Probabilmente chi dà un senso a quella domanda (vedendo la nascita del filosofare dove tu vedi un "suicidio") può farlo perché dà una differente definizione di «essere», magari quella generica da dizionario filosofico oppure una personalizzata (come la tua) ma che non destituisce la domanda.
Se ho ben capito, per te, «Essere» è sinonimo di «Dio», quindi Dio è definibile come «la dimensione per la quale le cause producono i loro effetti»(cit.) (quel «per la quale» non significa forse che tale dimensione è la causa per cui le cause producono effetti? se così fosse non è fuori dalla catena causale, ma in cima), dimensione che tratteggi come «priva di cause» e «posta non all'interno, bensì all'esterno della catena cause-effetto» e «fuori da ogni temporalità»(cit.), un ritratto piuttosto affine alla "eterna causa incausata" di teologica memoria (per quanto parlare di Dio in termini di «dimensione» risulta piuttosto oscuro, soprattutto se tale "dimensione" sarebbe ciò che deve
causare far in modo che le cause producano effetti).
P.s.
Per una certa ironia del discorso, finché parliamo di qualcosa, sia esso un accendino o una "dimensione" o il nulla, restiamo sempre "a valle" della domanda filosofica a "monte": (in versione semplificata) «perché c'è qualcosa?». Per fortuna possiamo congetturare e creare i nostri "vocabolari filosofici" senza essere costretti prima a risponderle.
Essere ed esistere non sono termini equivalenti.
L'esistere è l'esserci.
Quindi un qualcosa esiste in quanto c'è.
Viceversa l'Essere è ciò che fa sì che l'esistere sia.
Essendo il fondamento dell'esistere (dell'esserci) l'Essere non vi appartiene.
L'Essere non esiste, non c'è.
Seppur paradossalmente, Essere = Nulla.
Dio non c'è, Dio è!
L'esserci, l'esistere, è a valle della scissione originaria soggetto - oggetto.
E ciò che c'è è sempre oggetto per un soggetto.
Viceversa l'Uno è a monte della scissione.

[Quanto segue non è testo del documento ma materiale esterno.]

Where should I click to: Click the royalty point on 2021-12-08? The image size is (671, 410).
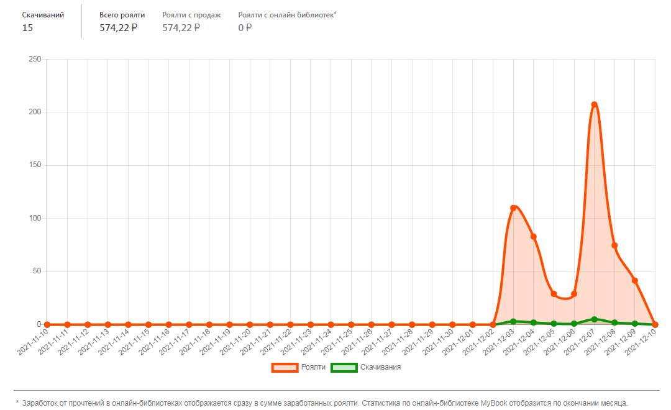(x=614, y=245)
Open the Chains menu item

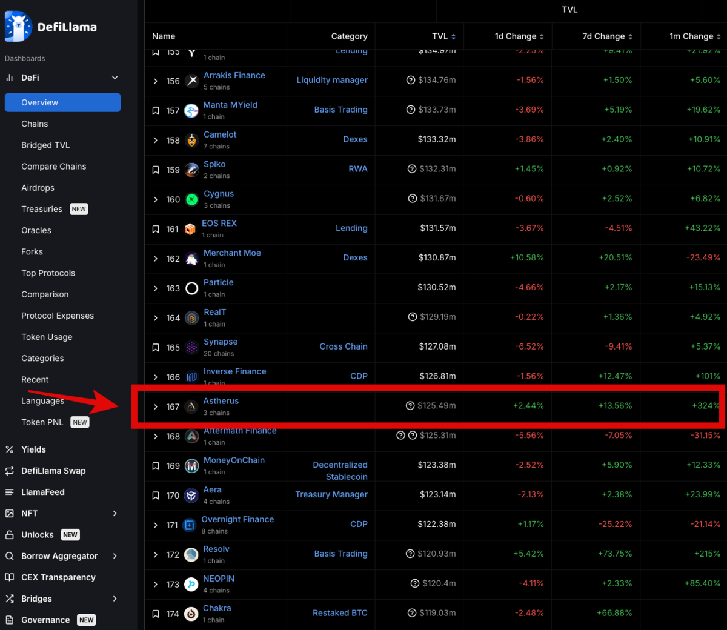[35, 124]

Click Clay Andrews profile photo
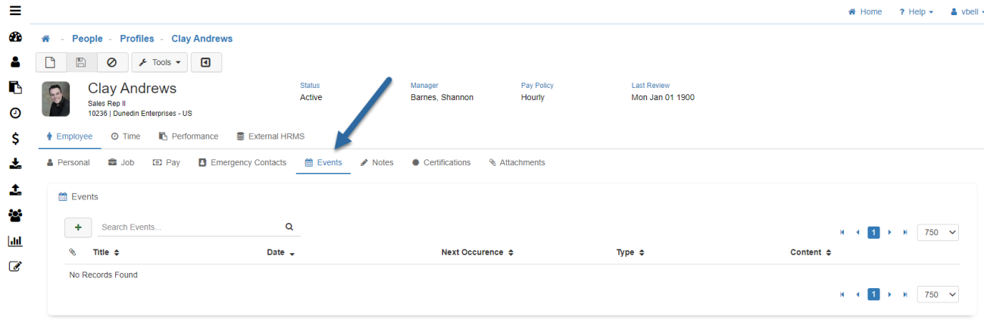(x=56, y=99)
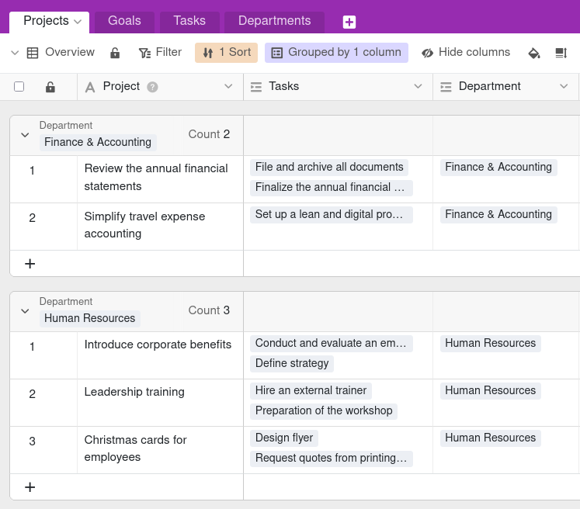Click the row height icon in toolbar
The height and width of the screenshot is (509, 580).
tap(561, 53)
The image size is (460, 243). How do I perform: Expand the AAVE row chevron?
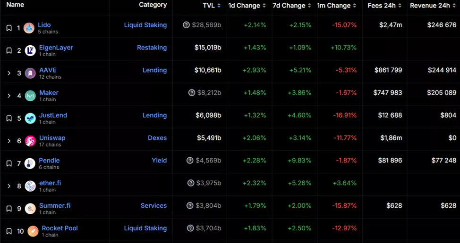coord(9,73)
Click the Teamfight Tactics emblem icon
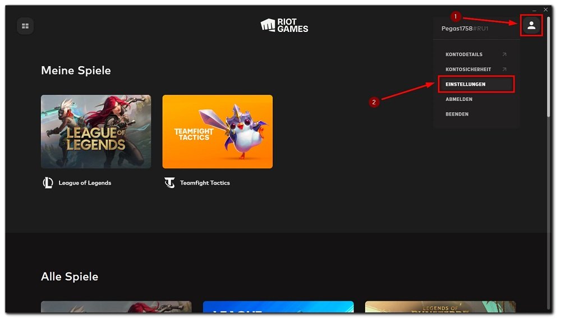 pyautogui.click(x=169, y=183)
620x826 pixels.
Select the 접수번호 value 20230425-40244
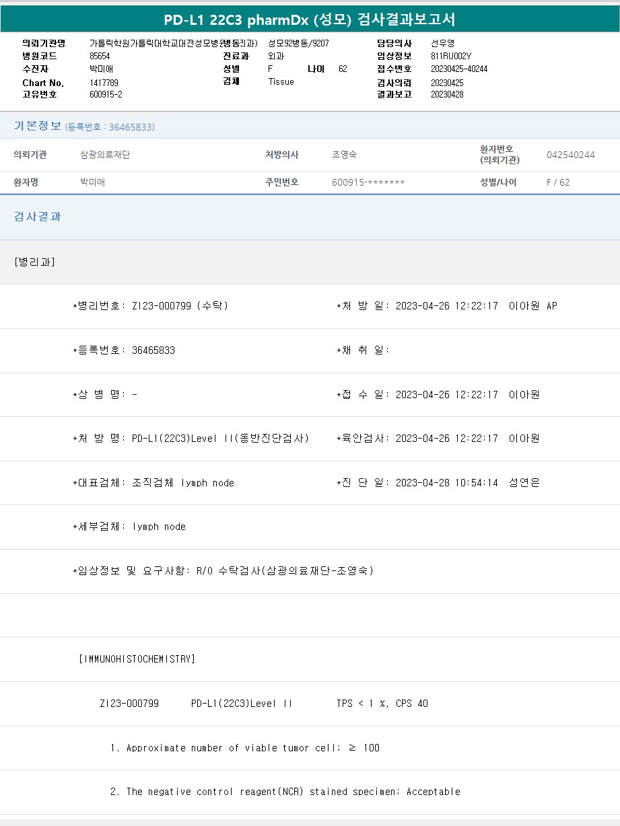pos(459,69)
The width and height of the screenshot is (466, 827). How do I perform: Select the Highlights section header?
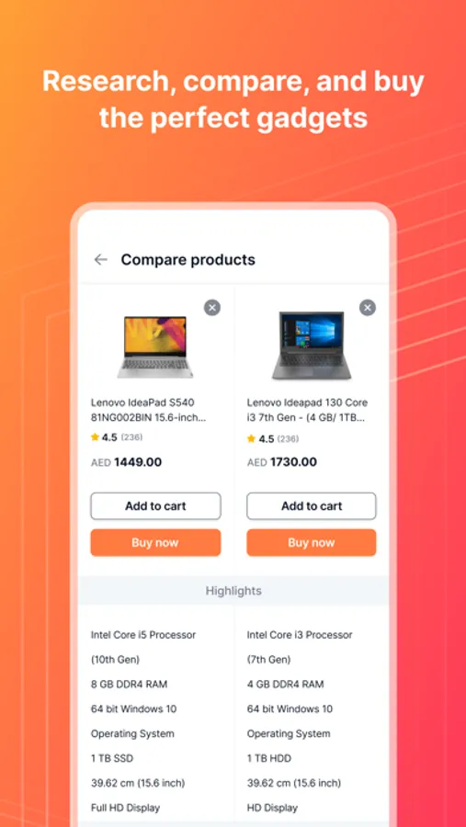pyautogui.click(x=233, y=591)
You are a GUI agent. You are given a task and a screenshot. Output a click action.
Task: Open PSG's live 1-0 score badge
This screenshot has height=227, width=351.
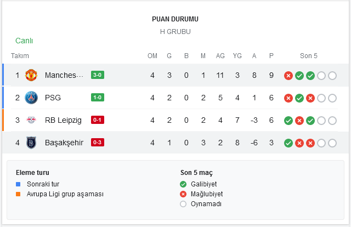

Di modo che non c'è, in quanto è.
Nel nostro esserci, Uno = Nulla.
Citazione di: Phil il 19 Agosto 2020, 23:14:04 PM
P.s.
Per una certa ironia del discorso, finché parliamo di qualcosa, sia esso un accendino o una "dimensione" o il nulla, restiamo sempre "a valle" della domanda filosofica a "monte": (in versione semplificata) «perché c'è qualcosa?». Per fortuna possiamo congetturare e creare i nostri "vocabolari filosofici" senza essere costretti prima a risponderle.
Lo possiamo fare perchè quella domanda è un
qualcosa "tutto" antropologico. Volendola cavalcare "a monte", il perchè causale, e ancor più quello finale, essi sono insensati se la filosofia li persegue in assoluto, mentre relativizzandoli alle sfera evolutiva antropologica rientrano nella ricerca di senso della condizione umana che esiste in seno ad un qualcosa più grande che esisteva prima e, verosimilmente, continuerà dopo l'estinzione del soggetto della domanda.
Il vocabolario sensato di tale domanda è scientifico-filosofico, separando la sfera causale (chiamiamola big-bang, Dio, o Spinoza che li coinvolge entrambi) da quella finale (qui i vocabolari si dilatano nelle motivazioni individuali e collettive evolutivamente determinate).
Come hai già osservato, e prima di te L.Wittgenstein, "anche avessimo la risposta a tutti i perchè della scienza ...", non caveremmo un ragno umano dal buco della sua domanda fondamentale, che passa quindi, pur restando "a valle", in primo piano nell'orizzonte di senso che quotidianamente, dalla notte dei tempi, delimita lo sguardo dell'universo antropologico. Come citava un mantra newage, ma pure la tradizione socratica, trovo che la risposta più sensata sia: "non cercare altrove la risposta perchè la risposta sei tu" (nella tua
specificità evolutiva).
Anche "perchè di sì" (lo Jasager nicciano) e "blowing in the wind" (Dylan) sono buone risposte al duplice perchè fondamentale.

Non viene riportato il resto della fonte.